━━━━━ Excerpted passage ━━━━━
Easy and cheap milli-Ohm-meter

[Boncuk]

Hi,

I found that circuit in Elektor.

It is quite accurate if the voltage regulator's output is exactly 6V. Use 1% or 0.1% resistors to improve accuracy.

Board size is 2.1X0.95"

Boncuk

EDIT: Faulty circuit removed - corrected circuit added

 

[Grossel]

Diode D1 will make the circuit unusable. I guess D1 should be moved to the right side of resistors R1-R4 to protect from overvoltage.

Another thing is that this is nothing else than a smple voltage divider, so you still have to calculate resistor value by hand. Voltage out won't be linear.

From my point of view, this is just crap.

 

[Boncuk]

Diode D1 will make the circuit unusable. I guess D1 should be moved to the right side of resistors R1-R4 to protect from overvoltage.

Error corrected.

Another thing is that this is nothing else than a smple voltage divider, so you still have to calculate resistor value by hand. Voltage out won't be linear.

Nope! You don't have to calculate manually. With the 120Ω resistors 1mV across RL corresponds to 10mΩ, with 1.2KΩ resistors 1mV it corresponds to 100mΩ. Ohm's law is linear!

From my point of view, this is just crap.

You can't expect a high end measuring device for a few Cents. I guess it's good enough to match emitter resistors.

If you first measure the voltage drop of the testing cable and thereafter the total voltage drop with a resistor just subtract the value of the cable from the result.

Boncuk

 

[Mikebits]

From my point of view, this is just crap.

No need to be insulting...

 

[Grossel]

No need to be insulting...

Right. Sorry for that, Boncuk. Must learn to not post when I'm in bad mood

What i SHOULD say is that a constant current source that have a diode as load would give a linear voltage out as measured resistor value changes.
━━━━━ Material ━━━━━
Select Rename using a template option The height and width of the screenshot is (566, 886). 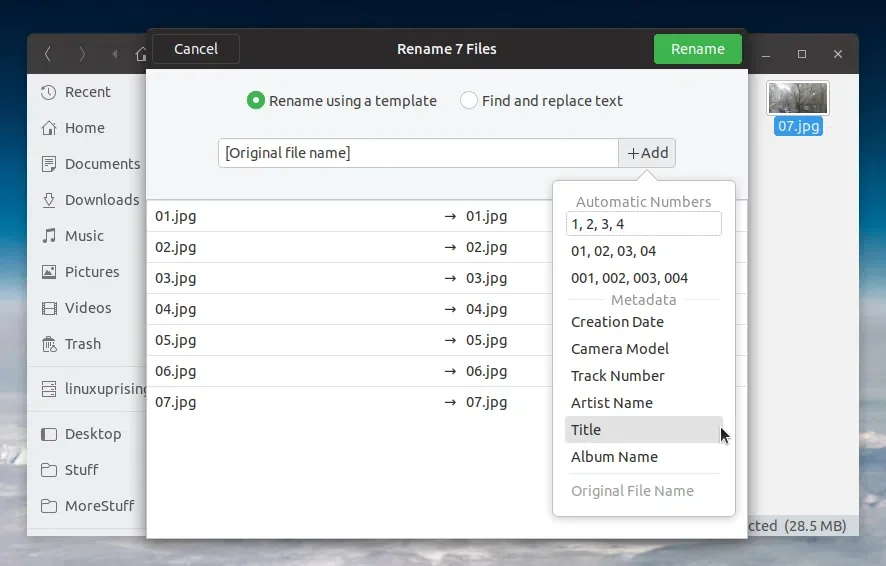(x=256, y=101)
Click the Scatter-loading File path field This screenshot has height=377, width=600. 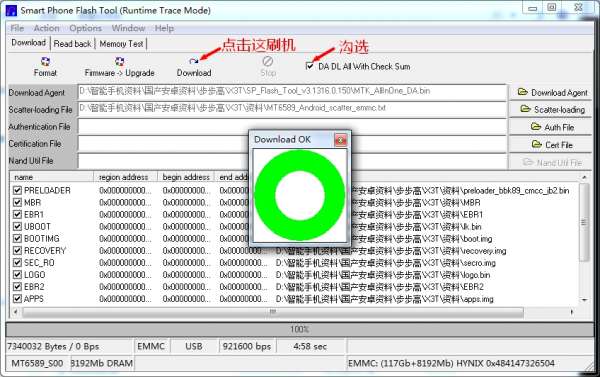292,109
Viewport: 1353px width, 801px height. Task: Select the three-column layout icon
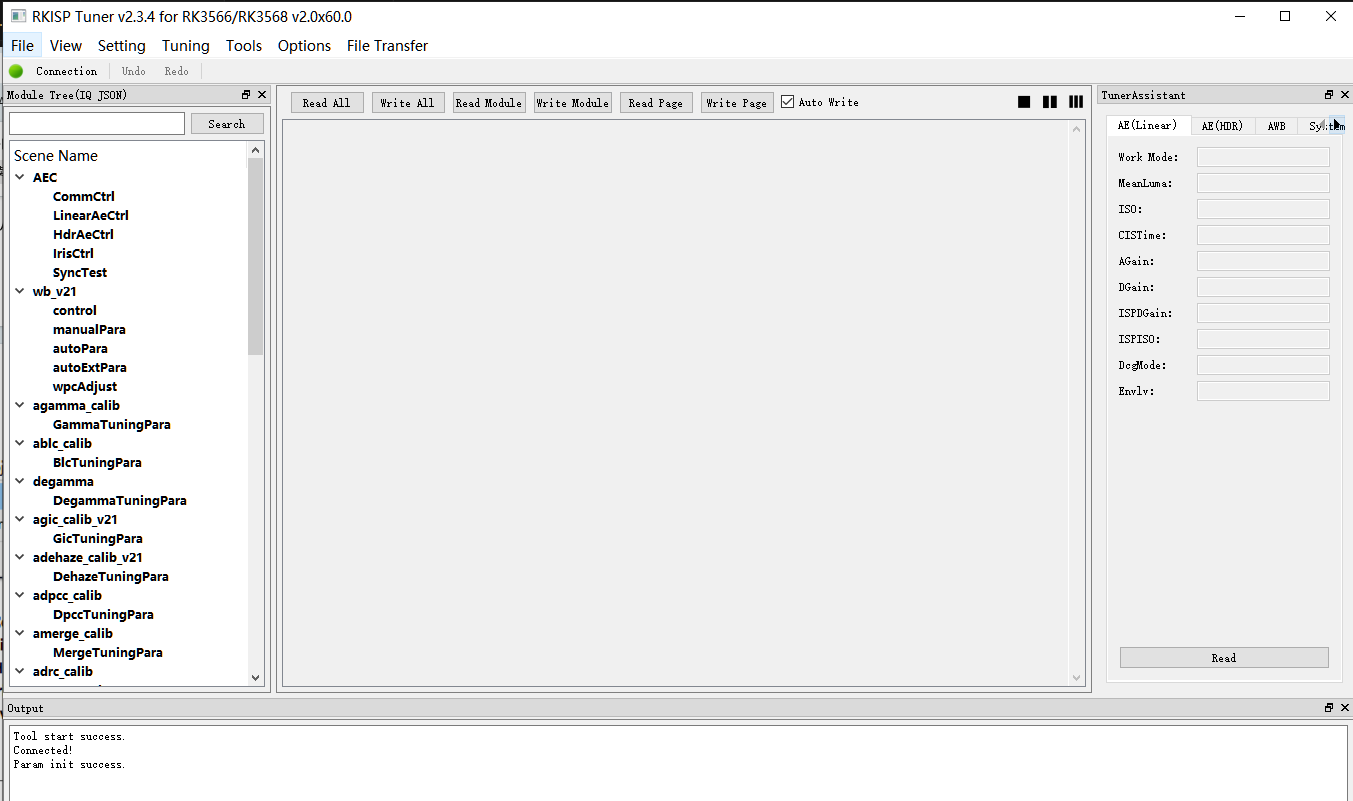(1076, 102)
━━━━━
> **Given problem A**
Based on the milli-ohm-meter thread, decide whether each statement agrees with it. Answer yes or no for each, and quote the words that decide it.
(i) The circuit came from Elektor.
(ii) With 1.2KΩ resistors, 1mV across RL corresponds to 10mΩ.
(iii) Boncuk says the circuit is good enough for matching emitter resistors.
> **Given problem B**
Answer these questions from the milli-ohm-meter thread:
(i) What is the board size?
(ii) Which resistors does Boncuk suggest using to improve accuracy?
(iii) In Grossel's last post, what load does the constant current source have?

> **Exercise output A**
(i) Yes: "I found that circuit in Elektor."
(ii) No: "with 1.2KΩ resistors 1mV it corresponds to 100mΩ"
(iii) Yes: "I guess it's good enough to match emitter resistors."

> **Exercise output B**
(i) 2.1X0.95"
(ii) 1% or 0.1% resistors
(iii) A diode